* _Try it_:
Continue the report below on public-sector research institutes and drug discovery, starting right after its last sentence.

The Burrill Report
Public-sector research institutes usually focus on basic research and leave the applied research that leads to new drugs to industry to perform. But a new study in the New England Journal of Medicine finds that these research institutes have played a critical role in discovering 153 approved drugs and vaccines, suggesting they have a more direct role in improving public health than often realized.
The study’s release comes at a critical time for public-sector research, which finds itself once again in the crosshairs of members of Congress looking to find places to cut the budget. After a long-fought battle to reverse Bush era losses in National Institutes of Health funding in real terms, a just passed House resolution pushed to roll back the NIH budget to 2008 levels.
Researchers at Boston University’s School’s of Medicine, Management, and Law along with collaborators at the NIH, found during the past 40 years, 153 new FDA-approved drugs, vaccines, or new indications for existing drugs were discovered through research carried out in public-sector research institutes. The researchers broadly define the term “public-sector research institutes” to include all universities, research hospitals, nonprofit research institutes, and federal laboratories in the United States.
While these institutions have not historically played a major role in applied drug discovery, the study authors say a combination of science and policy have brought about changes. The development of biotechnology tools allowed researchers at these institutes to develop biologics. At the same time, the passage of the Bayh-Dole Act and its federal laboratory counterpart the Stevenson-Wydler Technology Innovation Act, gave the institutes the ability to patent, manage, and transfer the intellectual property they create.

* _Data section_:

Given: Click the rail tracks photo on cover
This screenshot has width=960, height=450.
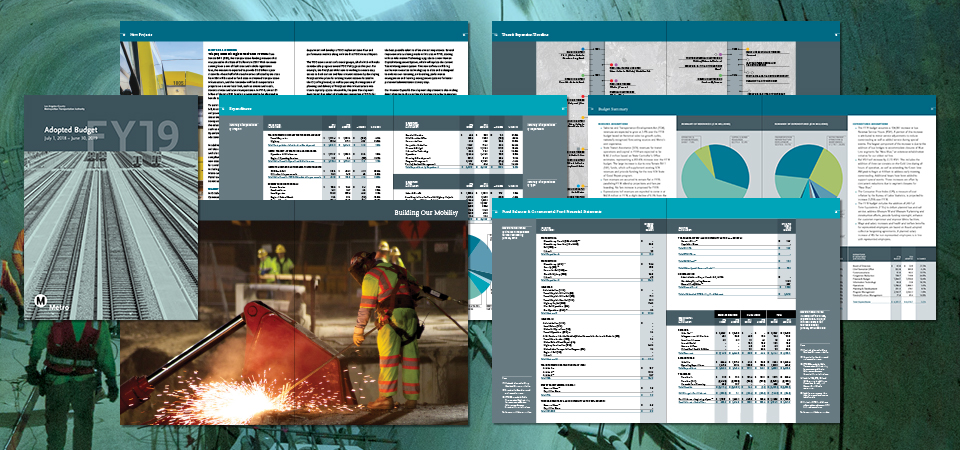Looking at the screenshot, I should (110, 230).
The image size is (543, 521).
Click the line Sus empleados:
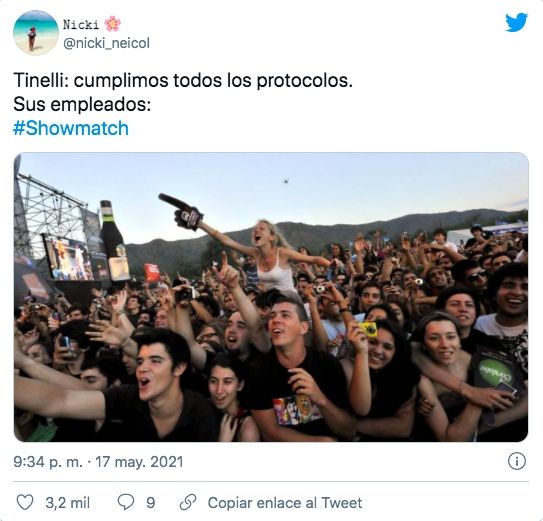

* _Final answer_:
Overall, the research tally public-sector research institutes are responsible for 93 small-molecule drugs, 36 biologic agents, 15 vaccines, 8 in vivo diagnostic materials, and one over-the-counter drug. These drugs tend to be ones that the researchers say have a disproportionately large therapeutic effect. More than half of these drugs have been used in the treatment or prevention of cancer or infectious diseases.
Public-sector institutes will likely play a greater role in discovering new drugs going forward. There is increasing pressure to demonstrate the federal government’s big investment in research by ensuring discoveries that translate into products that benefit public health. At the same time, pharmaceutical companies, wrestling with the rising cost of drug development and the poor returns on their own R&D efforts, are forging relationships with public-sector institutes. But for the budget battles ahead, expect to hear more about studies like this one.